Texte de la page:
====
Uderzo, de son côté, a toujours été attiré par la caricature de célébrité, dont il abusera dans ses albums en solo. Un œil avisé reconnaîtra déjà Charles Laughton en Gracchus (le nom de son personnage dans Spartacus) dans La serpe d'or, les acteurs de Marius (Raimu, Charpin...) dans Le tour de Gaule, Lino Ventura dans La zizanie, Jacques Chirac (authentique !) et Laurel et Hardy dans Obélix et Compagnie.

Astérix sur grand écran, ça ne date pas de 1999 : dès les années 60, le rôle est proposé à Louis De Funès ; Goscinny n'est pas très chaud pour une version filmée, et de Funès déclare qu'il n'acceptera de jouer le rôle que si on l'autorise à ne pas porter de moustache. Un caprice étonnant si on considère que l'acteur a fait une partie de sa carrière affublé de bacchantes telles qu'elles donnèrent leur nom à un de ses films (Ah ! les belles bacchantes !, 1954). C'est donc en dessin animé que le Gaulois va prendre vie, d'abord avec Astérix le Gaulois (1967), que les auteurs n'ont pas pu superviser et qui ne les satisfait pas. Puis avec Astérix et Cléopâtre (1968) et Astérix chez les Bretons (1975), sur lesquels ils opèrent une veille artistique serrée. Et enfin avec Les douze travaux d'Astérix (1976), pour lequel Goscinny et Uderzo écrivent un scénario original avec la collaboration de Pierre Tchernia (d'où la présence de ce dernier sous les traits d'un Romain dans l'album Astérix chez les Belges). Ce dernier dessin animé, unique production des Studios Idéfix, reste à ce jour le plus réussi de tous.
====
Jeu de données:
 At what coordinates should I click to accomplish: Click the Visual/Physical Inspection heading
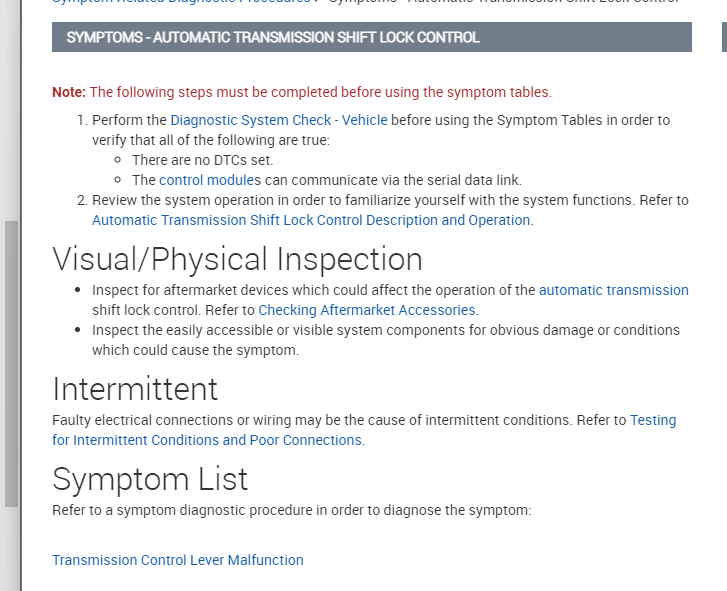(x=237, y=259)
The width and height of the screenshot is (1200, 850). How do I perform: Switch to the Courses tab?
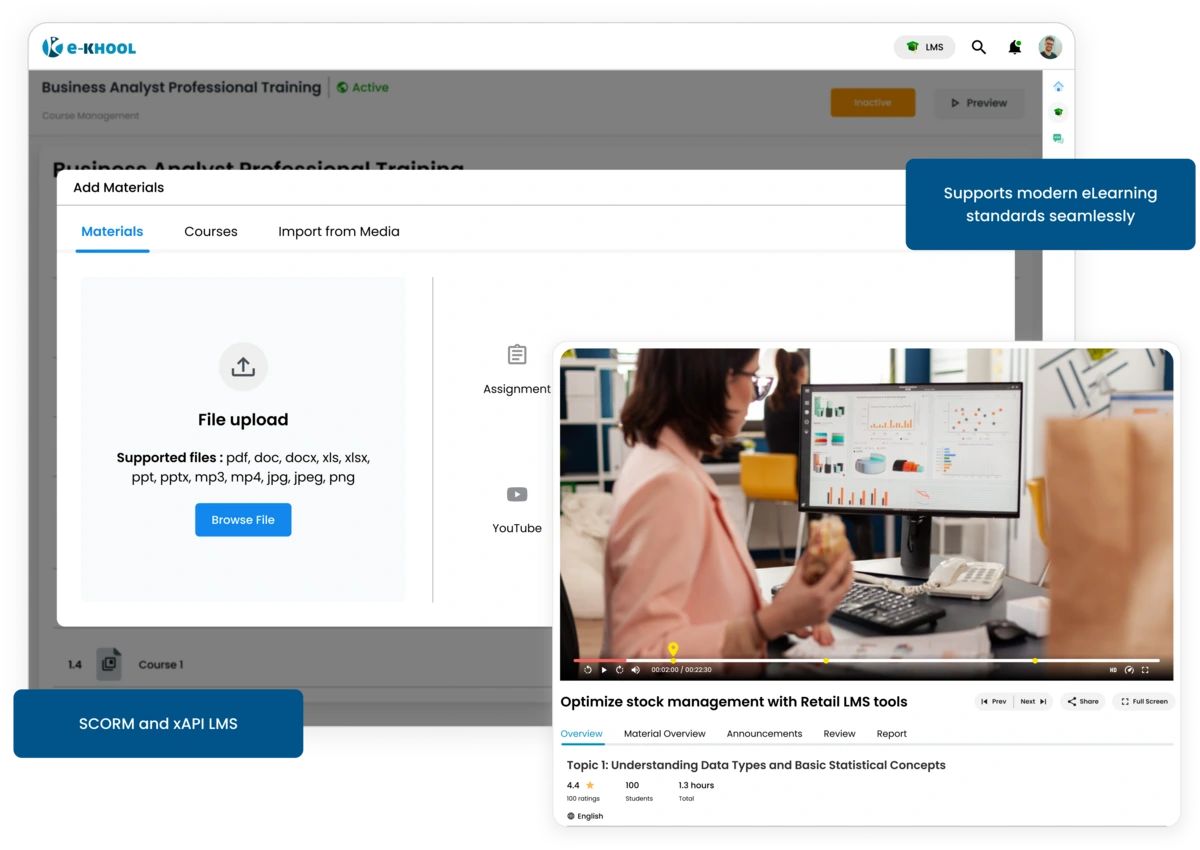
====
Exercices à faire:
1. D'après le texte de la page, pourquoi Pierre Tchernia apparaît-il sous les traits d'un Romain dans l'album Astérix chez les Belges ? Répondez en une à trois phrases.
2. Recopiez fidèlement le passage du texte de la page qui s'ouvre sur les mots « Uderzo, de son » et se clôt sur « Obélix et Compagnie. ».
Ce matériel est indépendant du texte de la page.

Les résultats:
1. Pierre Tchernia a collaboré avec Goscinny et Uderzo à l'écriture du scénario original du dessin animé Les douze travaux d'Astérix (1976). C'est pour cette raison qu'il figure sous les traits d'un Romain dans l'album Astérix chez les Belges.

2.
Uderzo, de son côté, a toujours été attiré par la caricature de célébrité, dont il abusera dans ses albums en solo. Un œil avisé reconnaîtra déjà Charles Laughton en Gracchus (le nom de son personnage dans Spartacus) dans La serpe d'or, les acteurs de Marius (Raimu, Charpin...) dans Le tour de Gaule, Lino Ventura dans La zizanie, Jacques Chirac (authentique !) et Laurel et Hardy dans Obélix et Compagnie.